Dual-axis line plot showing number of predictors (x-axis) versus adjusted R² (blue, left y-axis) and condition number κ (red, right y-axis, log scale). As predictors decrease from 19 to 8, adjusted R² remains high (above 0.7) while κ drops from over 10000 to below 100, demonstrating that pruning dramatically improves numerical stability with minimal loss of explanatory power.

Coefficient stability

Multicollinearity inflates coefficient variance, making estimates unstable. The plot below compares coefficients between the full model (19 variables) and the final pruned model.
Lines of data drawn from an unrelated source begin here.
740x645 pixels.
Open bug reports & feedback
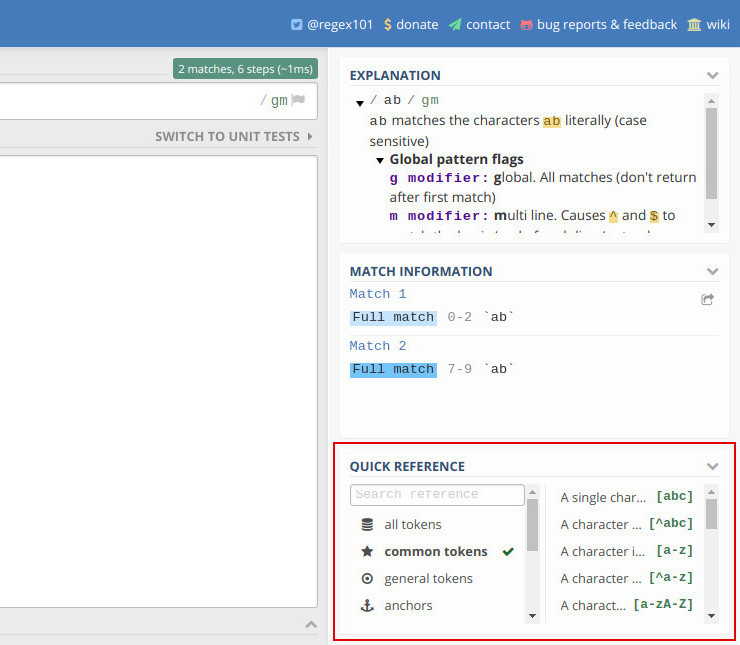(x=598, y=24)
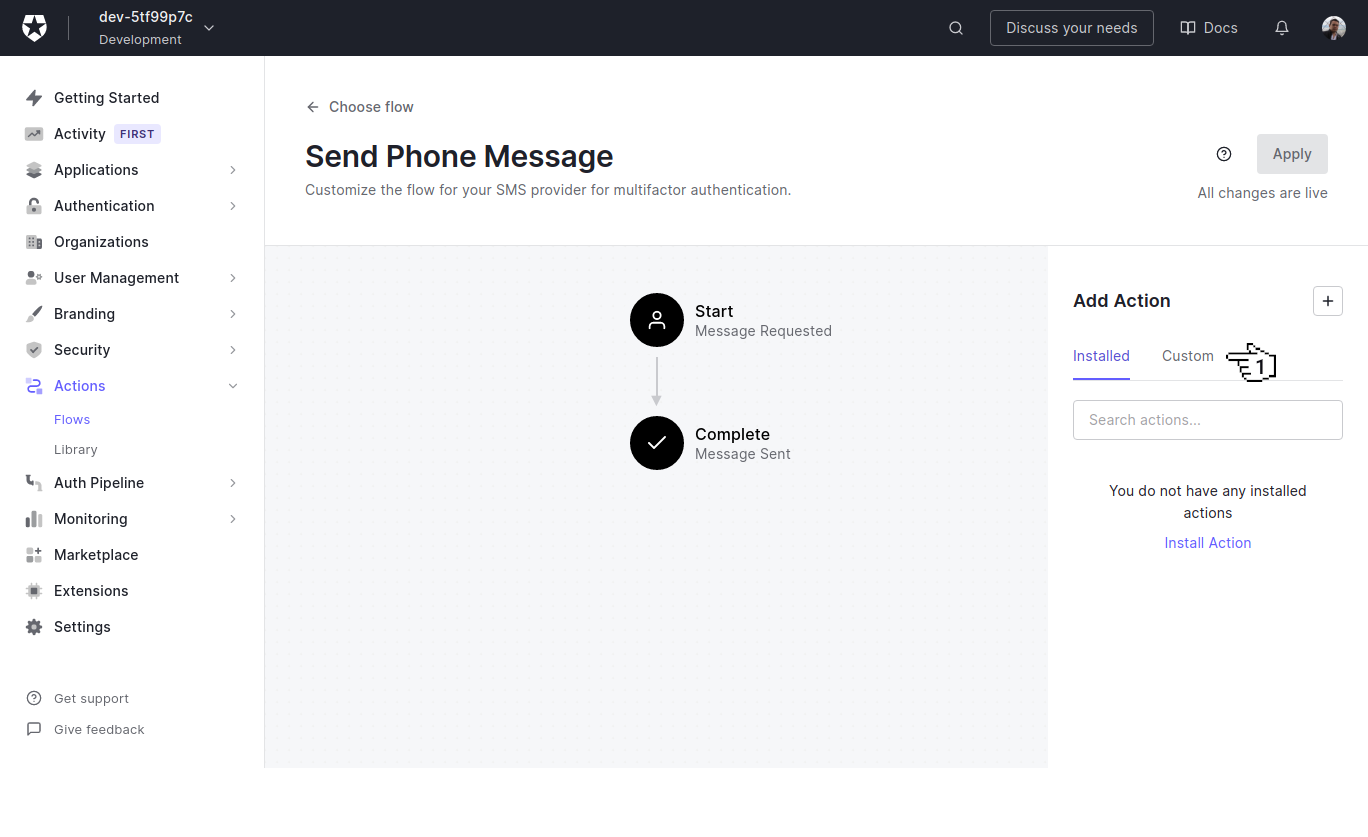Click the Get support help icon
1368x837 pixels.
34,698
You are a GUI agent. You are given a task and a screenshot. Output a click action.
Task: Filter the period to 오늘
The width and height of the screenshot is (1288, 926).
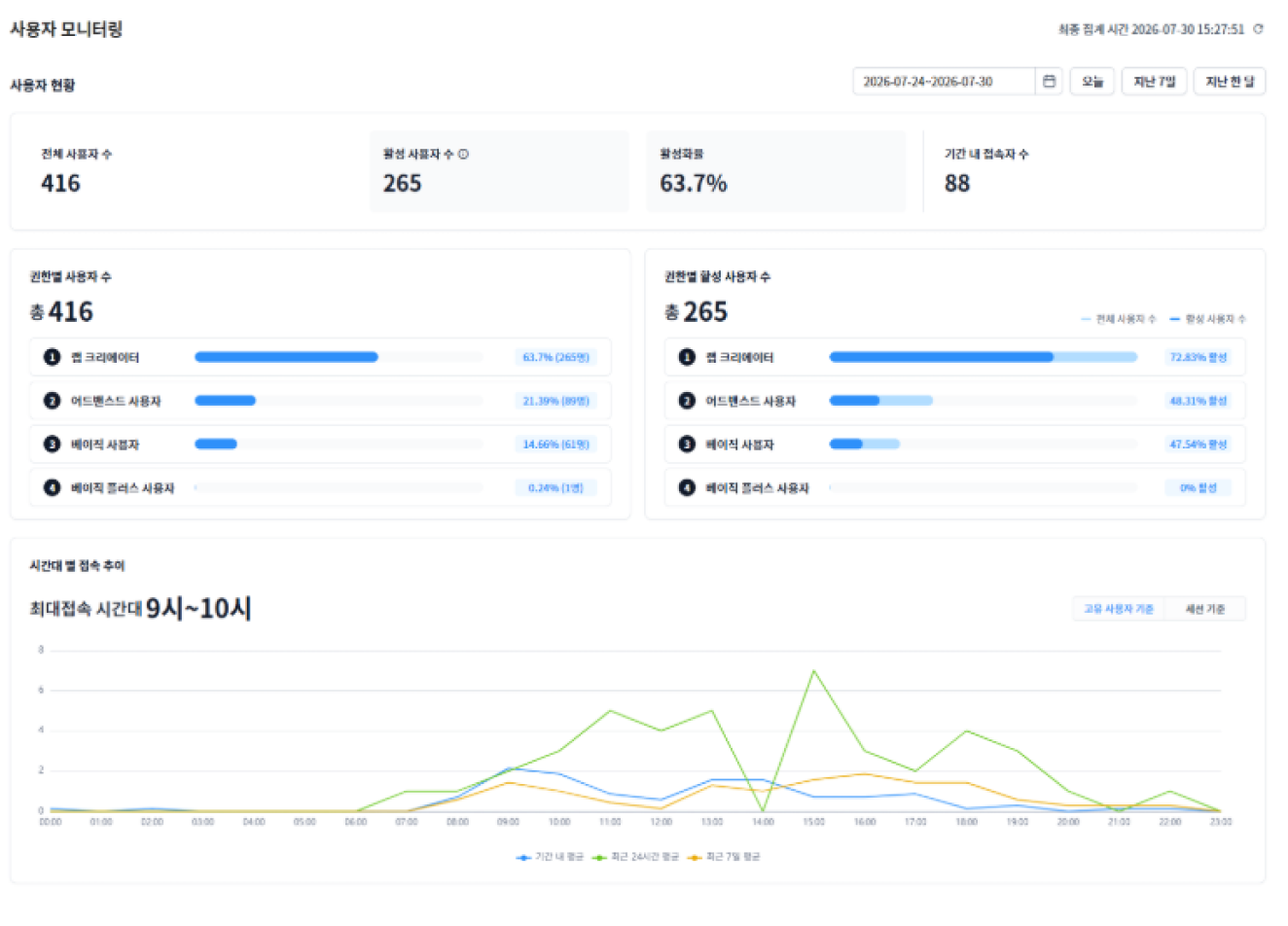coord(1092,82)
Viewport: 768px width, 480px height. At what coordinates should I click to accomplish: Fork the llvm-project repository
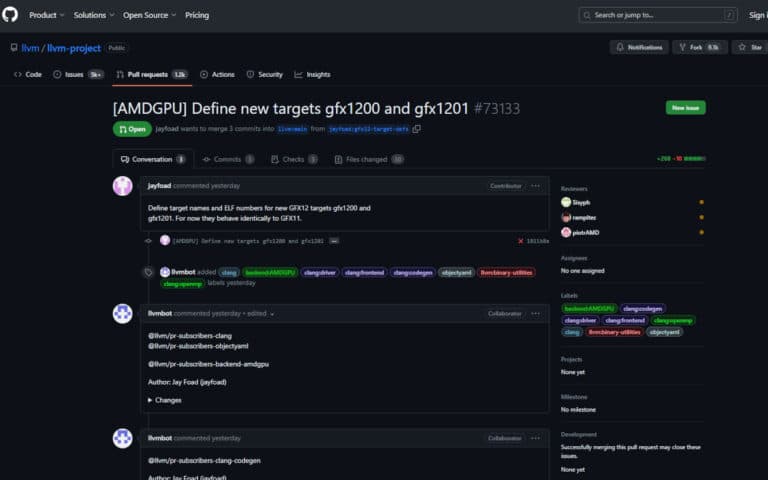tap(687, 47)
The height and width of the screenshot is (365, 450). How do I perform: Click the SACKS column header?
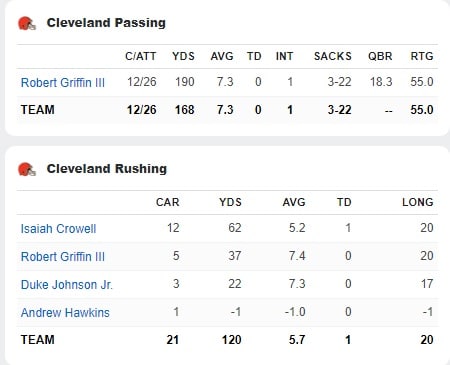(333, 56)
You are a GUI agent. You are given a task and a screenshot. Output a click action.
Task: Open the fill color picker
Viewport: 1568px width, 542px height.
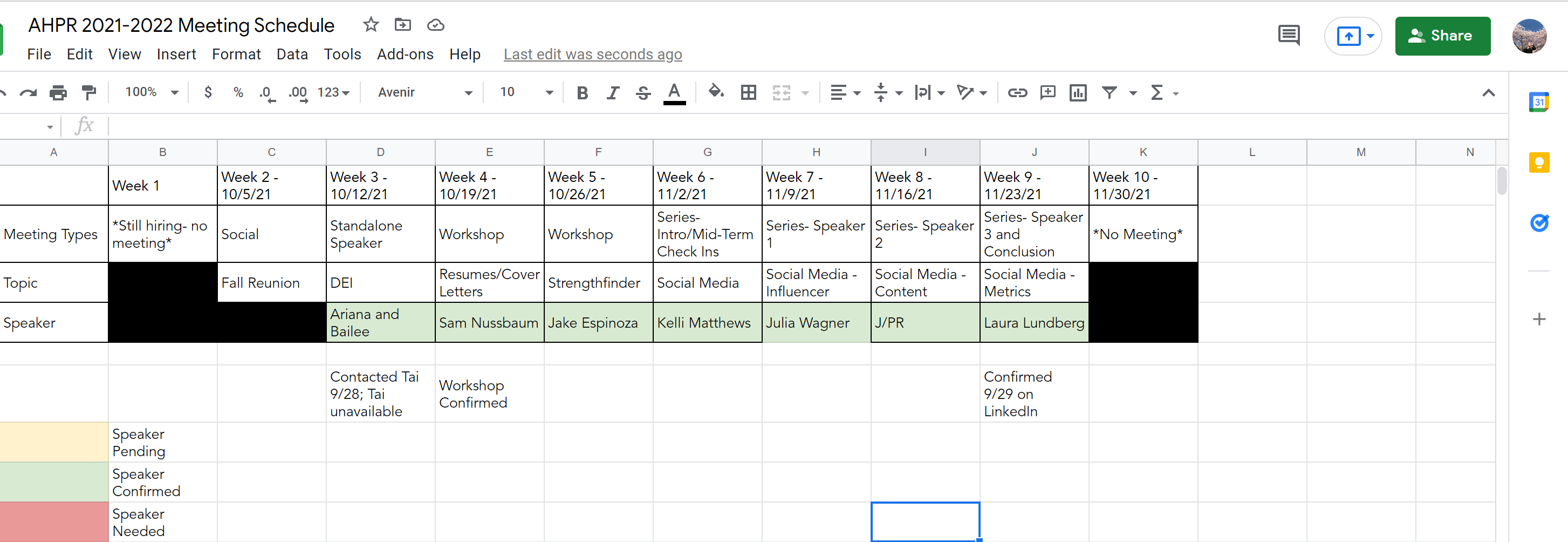(x=716, y=92)
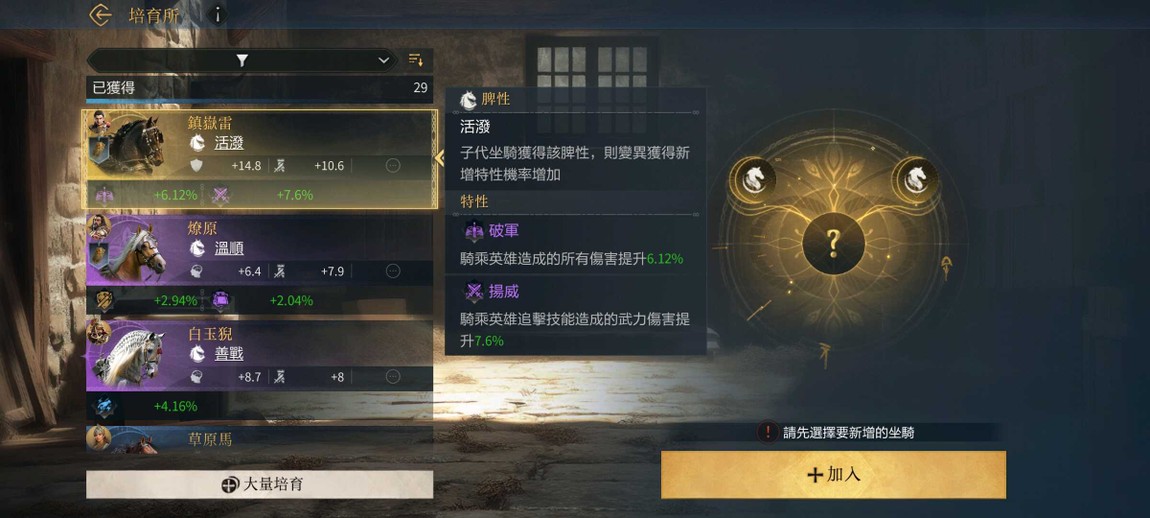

Notice how:

# Extract coefficients (excluding intercept)
coef_full  <- coef(model_full)[-1]
coef_final <- coef(model_final)[-1]

# Use *all* variables (not just common ones)
all_vars <- union(names(coef_full), names(coef_final))

# Align coefficients to the same full variable list
vals_full   <- coef_full[all_vars]
vals_pruned <- coef_final[all_vars]

# Replace missing values (variables dropped in a model) with 0
vals_full[is.na(vals_full)]     <- 0
vals_pruned[is.na(vals_pruned)] <- 0

# Colours
col_full   <- rgb(0.8, 0.2, 0.2, 0.5)
col_pruned <- rgb(0.2, 0.5, 0.8, 0.5)

x <- seq_along(all_vars)

# Symmetric Y range
ylim <- range(c(vals_full, vals_pruned)) * 1.15

# Empty plot first
plot(
  x, vals_full,
  type = "n",
  xaxt = "n",
  xlab = "",
  ylab = "Coefficient",
  main = "Coefficient Comparison (Full vs modelPrune)",
  ylim = ylim
)

axis(1, at = x, labels = all_vars, las = 2, cex.axis = 0.7)

# Full model bars
rect(
  x - 0.4, 0,
  x + 0.4, vals_full,
  col = col_full, border = NA
)

# Pruned model bars
rect(
  x - 0.4, 0,
  x + 0.4, vals_pruned,
  col = col_pruned, border = NA
)

legend(
  "topright",
  legend = c(
    sprintf("Full (%d vars)", n_full),
    sprintf("Final (%d vars)", n_final)
  ),
  fill = c(col_full, col_pruned),
  border = "white",
  bty = "o",
  bg = "white"
)

Bar chart comparing regression coefficients between full model (19 variables, red bars) and pruned model (8 variables, blue bars). Variables dropped in pruning show only red bars with large magnitudes. Variables retained in both models show overlapping red-blue bars with more consistent effect sizes, demonstrating improved coefficient stability after pruning.

Workflow 2: Survey Data Analysis

Goal: Reduce questionnaire length while preserving construct coverage and protecting key demographic variables.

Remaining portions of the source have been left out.